> [SUPPLIED TEXT]:
The current investigation intends to know whether there is any relationship between utilization of financial resources in Marks and Spencer and its profitability. This investigation will specifically focus towards Marks and Spencer’s and its financial system. With the help of the present study, retailing managers can take sufficient steps towards the improving profitability of business. After analysing the importance of financial management in retailing business Marks and Spencer can make the profitability position better than other competitors and also attain huge market share (Agarwal, 2015).

Significance of the study

The present investigation is significant for scholars, academicians, researchers as well as retailing business. This study purposes at identifying the relationship between effective utilization of financial resources and profitability. The significance of present research topic is in judging the competitive advantages of an organisation against the proper allocation of financial resources. The scholars will be benefited from the findings of investigation as they will be aware with the importance of effective allocation of financial resources as well as the factors of improving business profitability (A Marks and Spencer case study, 2013).

Research questions

  • What are the issues involved in effective cash flow management in financial resources?
  • Is there any relationship between effective utilization of financial resources and profitability of organisation?
  • What are the different ways through which profitability of Marks and Spencer can be increased?

Research Objectives and Framework

Research Objectives

  • To evaluate the allocation of financial resources in organisation
  • To study the various factors affecting profitability of retailing business
  • To assess the relationship between effective utilization of financial resources and profitability in business of Marks & Spencer
  • To recommend the ways to enhance the profitability of Marks & Spencer through management of financial resources

Framework

  • Research philosophy: The use of research philosophy intends to gain sufficing knowledge in regard to the research problem. Further, the requirement of a deep investigation into the research problem suggests the use of interpretivism philosophy. Research philosophy
  • Research approach: Research approach is the way that defines the framework in which the entire study will be conducted. For the present investigation, deductive research approach will be used.

> [SHORT TASK]:
In the text on Marks and Spencer's financial resources and profitability, which research approach will the investigation use?

> [DATA SHOWN]:
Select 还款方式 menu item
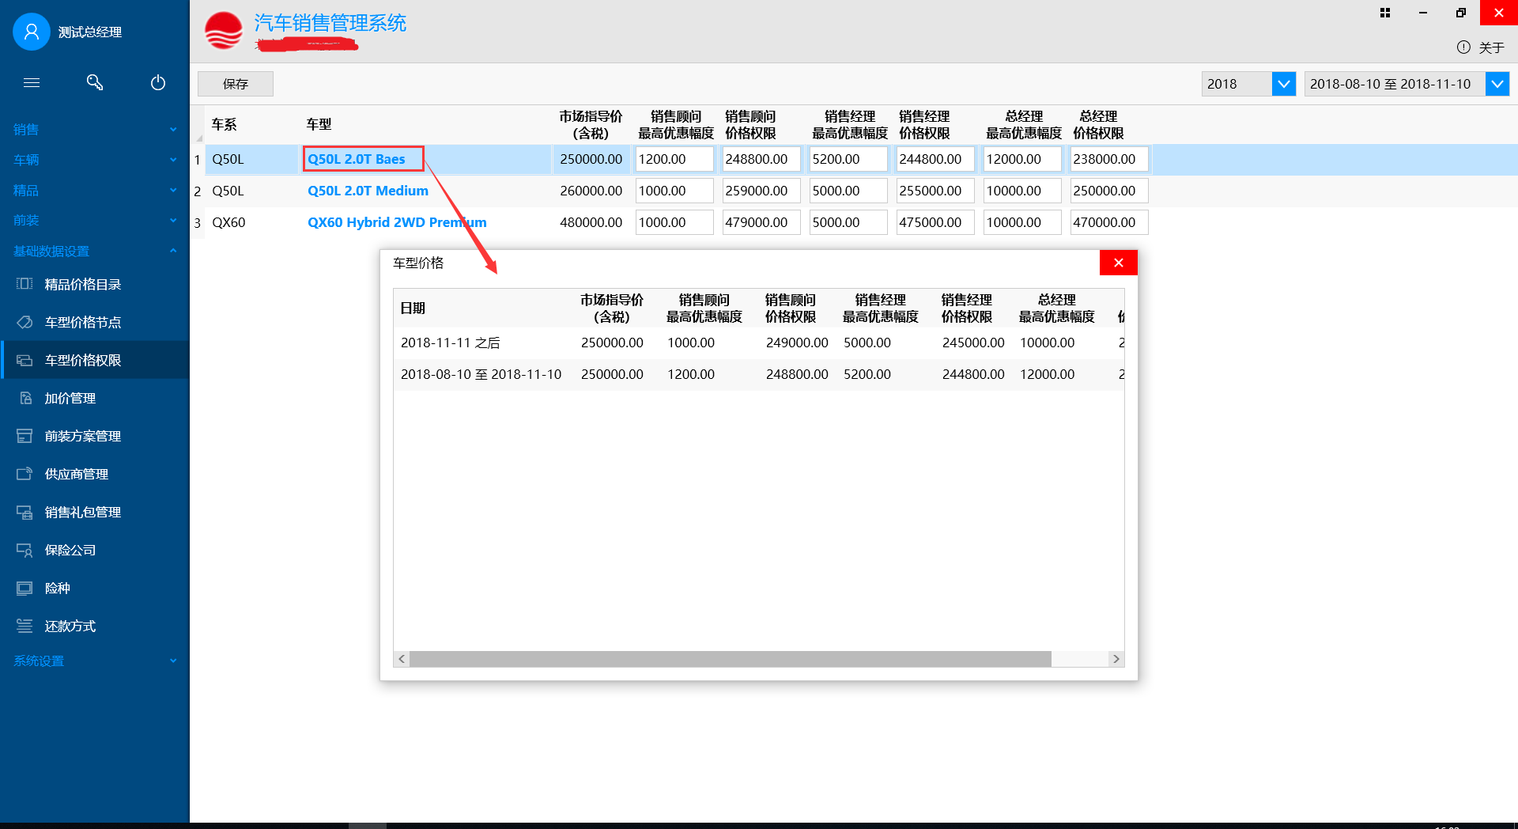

> [FINISHED TASK]:
A deductive research approach.